Report every line of the items below that contains the string "screenshot", copying each such line in full. Treat uppercase and lowercase letters as distinct when matching.

-.-.-

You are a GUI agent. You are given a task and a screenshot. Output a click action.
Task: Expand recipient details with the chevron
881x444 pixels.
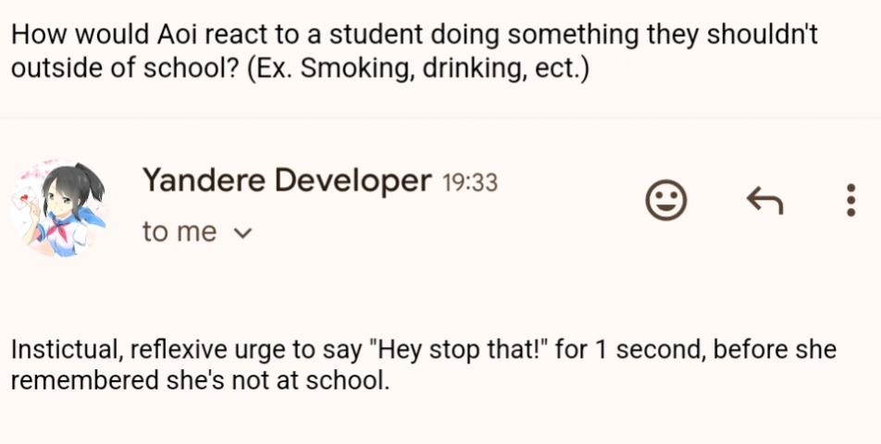click(x=244, y=233)
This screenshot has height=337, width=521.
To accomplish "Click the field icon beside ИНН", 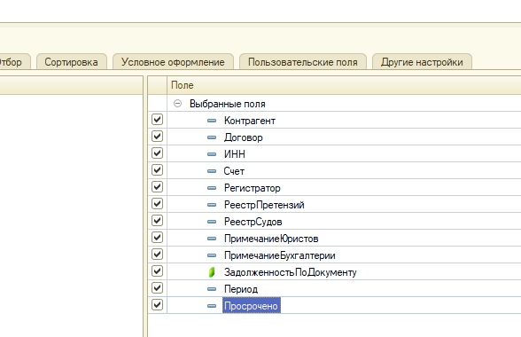I will [212, 154].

-.-.-

# [EXERCISE OUTPUT]
You are a GUI agent. You are given a task and a screenshot. Output a click action.
This screenshot has height=337, width=521.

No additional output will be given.